Family Guy is DONE. It's been done for a long time, and it needs to be over. Do I believe it will end since Brian died? No. Seth McFarlane is too much of  douche for that.


 Oh GOD I WANT TO HIT YOU!

But this isn't the final straw. This camel has been dead for a while, and Seth keeps expecting it to carry more straws. This show has far reached the point where it was supposed to end. This death isn't a shock, it's just desperate and stupid. 

I await your hate mail with bells on my toes. 

Sunday, November 24, 2013

Black Tiger Review

Yes it does, yes, it, does. ;3
Oh My GOD! Wtf is this?! This game is pretty difficult, and I have a hard time understanding it at all. You jump, but you can barely control the jumps. I wound up falling into the same put 7 times while playing because I could not stop or slow down my jumps.

There are people that you save, and they either give you coins, or time. Idk what the coins are used for. Not the stone arrows, but no time to think about that! There is a fucking 2 minute timer to get to... place!You fight these baddies that take a long time to kill, and you are going to die in this game... a LOT!

But don't worry, if you suck as bad as I do, there is a surefire solution to that. Sissy Mode! I-I mean, "casual mode." Which I had to start playing just to find out what the hell was going on.

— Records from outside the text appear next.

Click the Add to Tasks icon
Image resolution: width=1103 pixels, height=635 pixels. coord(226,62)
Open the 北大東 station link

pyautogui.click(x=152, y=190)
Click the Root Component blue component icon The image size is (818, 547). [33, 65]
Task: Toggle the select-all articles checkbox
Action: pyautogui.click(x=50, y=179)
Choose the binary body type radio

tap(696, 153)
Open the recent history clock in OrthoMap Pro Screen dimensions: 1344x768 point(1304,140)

There are some old men that you save that start to sell you stuff. I save their life, and they are like "Sorry, still gotta pay up!" Nice old people, gotta love em.

The gameplay is basically you going through this castle, killing all these monsters, and dragons, with throwing knives and a whip. The sidescrolling hack and slash portion of this game reminds me a lot of Castlevania, with some Contra added in. Some parts will leave you upset, because as you get farther into the game, some platforms are nearly impossible to jump on. If it wern't for casual mode, I may not have even beaten this game. But don't let it fool you, even casual mode is pretty damn hard.

Who are you, Mystery Woman!?!?

In the end, you see him posing with a beautiful maiden. One that is never before mentioned or implied to in the game. But hey, it's an old arcade game, wha'd you expect?